En parlant d'expérience personnelle, quel est le personnage qui tient le plus de vous ?
Je suis comme Piravit. J'aspire à vivre une vie simple, au jour le jour. En paix avec moi-même et la nature. Aujourd'hui, étant mangaka je vis en faisant ce que j'aime le plus. Je ne peux être plus en accord avec moi-même.
Le tome 1 fini sur un incroyable cliffhanger, à quel moment de l'écriture de l'histoire l'avez-vous imaginé ?
J'avais imaginé ce passage dès le début de la création de mon manga. Pour moi, les arrivées de personnages importants doivent se faire à des moments clés. Et c'est pour ça qu'une fin de tome est un lieu privilégié pour annoncer l'arrivée d'un personnage.

Avez-vous une idée du nombre de tome du premier arc narratif ?
J'ai une idée assez claire sur les grandes lignes de l'histoire que je veux raconter. J'ai aussi les concepts de mes arcs narratifs bien établis. Mais je suis certain que la vie va me rattraper et que je vais changer des choses ici et là. Une œuvre évolue forcément avec le temps, avec l'expérience. Pour l'instant je n'ai aucune idée de la durée de ce manga. Aujourd'hui, nous travaillons avec mon éditeur comme au Japon, c'est-à-dire chapitre par chapitre. Chaque chapitre est conçu pour être attrayant, apporter de l'émotion aux lectrices et lecteurs.

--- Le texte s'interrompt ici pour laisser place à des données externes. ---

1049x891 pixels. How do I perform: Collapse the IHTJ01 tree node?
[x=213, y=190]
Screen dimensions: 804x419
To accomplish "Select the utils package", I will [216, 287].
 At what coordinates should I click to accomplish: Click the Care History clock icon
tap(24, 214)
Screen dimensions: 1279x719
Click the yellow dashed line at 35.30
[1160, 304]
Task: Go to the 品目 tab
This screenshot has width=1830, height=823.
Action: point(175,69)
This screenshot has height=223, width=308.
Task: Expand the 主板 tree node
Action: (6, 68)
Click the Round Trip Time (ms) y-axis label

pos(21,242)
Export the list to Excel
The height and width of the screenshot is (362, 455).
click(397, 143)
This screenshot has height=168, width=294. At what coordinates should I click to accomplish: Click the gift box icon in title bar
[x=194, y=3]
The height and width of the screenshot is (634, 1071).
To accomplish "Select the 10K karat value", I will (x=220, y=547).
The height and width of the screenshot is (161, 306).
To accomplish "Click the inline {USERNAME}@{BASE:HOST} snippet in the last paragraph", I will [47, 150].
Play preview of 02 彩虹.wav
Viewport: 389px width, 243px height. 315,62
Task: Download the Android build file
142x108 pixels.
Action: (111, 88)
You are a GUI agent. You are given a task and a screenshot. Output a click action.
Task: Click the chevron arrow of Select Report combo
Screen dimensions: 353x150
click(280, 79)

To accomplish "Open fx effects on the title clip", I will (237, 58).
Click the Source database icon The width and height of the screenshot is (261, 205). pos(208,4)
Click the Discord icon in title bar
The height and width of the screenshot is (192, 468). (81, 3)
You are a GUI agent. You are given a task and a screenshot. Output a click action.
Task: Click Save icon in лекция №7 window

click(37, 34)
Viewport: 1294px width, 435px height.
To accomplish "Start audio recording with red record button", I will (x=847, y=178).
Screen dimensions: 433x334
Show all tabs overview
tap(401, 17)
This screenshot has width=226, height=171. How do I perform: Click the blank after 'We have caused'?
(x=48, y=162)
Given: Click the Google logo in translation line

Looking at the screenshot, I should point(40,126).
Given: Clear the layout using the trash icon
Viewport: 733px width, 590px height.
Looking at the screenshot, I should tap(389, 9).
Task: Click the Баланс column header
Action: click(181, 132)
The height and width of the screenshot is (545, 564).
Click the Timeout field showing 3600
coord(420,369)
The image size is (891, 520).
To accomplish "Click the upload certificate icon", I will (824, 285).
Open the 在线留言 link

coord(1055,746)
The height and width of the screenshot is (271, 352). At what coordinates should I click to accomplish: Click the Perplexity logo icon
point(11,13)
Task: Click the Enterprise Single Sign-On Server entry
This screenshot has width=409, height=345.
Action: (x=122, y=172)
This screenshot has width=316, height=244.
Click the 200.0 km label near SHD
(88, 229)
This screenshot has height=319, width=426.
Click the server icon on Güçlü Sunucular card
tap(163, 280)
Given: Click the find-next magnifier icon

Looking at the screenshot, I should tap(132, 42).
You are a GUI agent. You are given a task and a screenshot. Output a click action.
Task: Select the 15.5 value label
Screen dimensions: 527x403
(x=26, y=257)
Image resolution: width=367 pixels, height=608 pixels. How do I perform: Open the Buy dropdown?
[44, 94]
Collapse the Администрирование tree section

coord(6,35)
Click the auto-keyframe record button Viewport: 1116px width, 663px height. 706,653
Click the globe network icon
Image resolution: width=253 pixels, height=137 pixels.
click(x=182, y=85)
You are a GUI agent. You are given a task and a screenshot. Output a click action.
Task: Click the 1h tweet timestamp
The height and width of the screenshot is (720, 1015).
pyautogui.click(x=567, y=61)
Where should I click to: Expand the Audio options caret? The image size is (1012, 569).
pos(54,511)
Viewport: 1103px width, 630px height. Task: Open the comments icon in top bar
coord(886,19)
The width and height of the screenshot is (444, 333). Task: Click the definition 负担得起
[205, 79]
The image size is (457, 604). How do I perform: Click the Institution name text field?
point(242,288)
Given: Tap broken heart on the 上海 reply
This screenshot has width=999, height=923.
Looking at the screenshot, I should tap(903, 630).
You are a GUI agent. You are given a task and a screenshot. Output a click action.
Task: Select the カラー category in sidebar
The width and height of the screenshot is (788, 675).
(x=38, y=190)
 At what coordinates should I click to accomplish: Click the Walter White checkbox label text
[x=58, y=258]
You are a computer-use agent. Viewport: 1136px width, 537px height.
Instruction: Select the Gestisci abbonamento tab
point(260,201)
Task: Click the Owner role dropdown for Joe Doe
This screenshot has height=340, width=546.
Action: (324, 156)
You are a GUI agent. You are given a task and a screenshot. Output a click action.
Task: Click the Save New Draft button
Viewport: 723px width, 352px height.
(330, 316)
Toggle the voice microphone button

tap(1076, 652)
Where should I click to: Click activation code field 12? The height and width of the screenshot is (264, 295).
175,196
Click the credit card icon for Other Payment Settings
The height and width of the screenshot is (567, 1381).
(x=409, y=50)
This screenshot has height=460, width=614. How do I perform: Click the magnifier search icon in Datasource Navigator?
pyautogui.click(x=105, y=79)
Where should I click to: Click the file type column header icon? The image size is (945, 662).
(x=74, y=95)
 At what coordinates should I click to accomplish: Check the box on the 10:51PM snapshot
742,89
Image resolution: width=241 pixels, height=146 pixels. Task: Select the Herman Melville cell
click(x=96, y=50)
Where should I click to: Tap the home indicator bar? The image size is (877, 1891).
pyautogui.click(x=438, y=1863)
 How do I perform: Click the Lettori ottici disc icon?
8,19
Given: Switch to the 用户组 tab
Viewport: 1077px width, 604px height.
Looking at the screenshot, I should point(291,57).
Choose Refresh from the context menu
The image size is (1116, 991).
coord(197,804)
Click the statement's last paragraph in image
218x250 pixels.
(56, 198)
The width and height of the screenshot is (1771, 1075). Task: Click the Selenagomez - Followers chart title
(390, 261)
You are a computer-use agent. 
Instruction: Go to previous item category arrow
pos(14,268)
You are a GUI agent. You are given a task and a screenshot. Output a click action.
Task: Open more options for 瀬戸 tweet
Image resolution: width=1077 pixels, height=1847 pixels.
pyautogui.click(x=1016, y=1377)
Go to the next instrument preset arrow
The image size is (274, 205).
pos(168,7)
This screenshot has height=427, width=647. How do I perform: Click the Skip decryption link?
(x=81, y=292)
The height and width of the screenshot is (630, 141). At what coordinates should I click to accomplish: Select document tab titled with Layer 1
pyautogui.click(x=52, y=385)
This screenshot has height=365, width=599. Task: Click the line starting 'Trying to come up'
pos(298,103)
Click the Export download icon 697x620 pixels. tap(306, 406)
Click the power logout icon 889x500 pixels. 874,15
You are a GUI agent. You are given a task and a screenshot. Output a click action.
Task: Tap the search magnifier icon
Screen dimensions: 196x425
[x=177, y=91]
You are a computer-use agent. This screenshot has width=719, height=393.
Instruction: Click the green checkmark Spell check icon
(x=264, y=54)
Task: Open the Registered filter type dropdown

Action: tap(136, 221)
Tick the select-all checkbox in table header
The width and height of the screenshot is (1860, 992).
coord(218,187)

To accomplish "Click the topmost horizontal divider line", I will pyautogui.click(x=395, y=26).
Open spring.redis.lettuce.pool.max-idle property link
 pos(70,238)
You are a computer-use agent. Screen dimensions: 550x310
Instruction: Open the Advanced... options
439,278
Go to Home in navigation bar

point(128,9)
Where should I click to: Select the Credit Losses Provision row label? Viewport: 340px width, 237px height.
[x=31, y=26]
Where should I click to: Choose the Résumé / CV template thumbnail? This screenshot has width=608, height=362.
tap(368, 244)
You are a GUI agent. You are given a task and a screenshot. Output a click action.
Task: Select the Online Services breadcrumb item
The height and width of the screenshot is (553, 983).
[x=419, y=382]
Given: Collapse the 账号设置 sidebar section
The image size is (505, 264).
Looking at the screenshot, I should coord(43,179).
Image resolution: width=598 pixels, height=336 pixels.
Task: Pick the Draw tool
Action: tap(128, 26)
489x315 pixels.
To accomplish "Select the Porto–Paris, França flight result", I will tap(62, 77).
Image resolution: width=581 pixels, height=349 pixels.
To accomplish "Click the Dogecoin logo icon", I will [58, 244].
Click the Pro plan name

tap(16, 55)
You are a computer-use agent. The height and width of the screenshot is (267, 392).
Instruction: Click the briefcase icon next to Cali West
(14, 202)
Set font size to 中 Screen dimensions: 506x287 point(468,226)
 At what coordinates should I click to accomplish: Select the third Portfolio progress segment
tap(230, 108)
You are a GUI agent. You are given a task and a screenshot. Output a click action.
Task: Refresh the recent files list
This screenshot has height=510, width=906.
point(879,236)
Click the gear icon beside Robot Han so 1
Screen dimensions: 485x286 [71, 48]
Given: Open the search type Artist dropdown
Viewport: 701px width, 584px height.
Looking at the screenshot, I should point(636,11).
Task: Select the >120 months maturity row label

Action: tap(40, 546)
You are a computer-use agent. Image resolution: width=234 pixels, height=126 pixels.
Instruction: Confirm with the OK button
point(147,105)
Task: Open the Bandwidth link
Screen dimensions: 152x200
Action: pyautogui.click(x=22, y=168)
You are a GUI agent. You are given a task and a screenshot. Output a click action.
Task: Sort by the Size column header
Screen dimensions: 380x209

Merci à l'auteur pour sa disponibilité ainsi qu'à son éditeur Frédéric Toutlemonde. Les lecteurs qui n'ont pas encore découvert Piravit, ont la chance de pouvoir dévorer les deux premiers tomes. Le second volume est sorti aux éditions Vega Dupuis le 10 Janvier 2025.
Piravit, de Kenron Toqueen, éditions Vega Dupuis, 7,35€ par tome.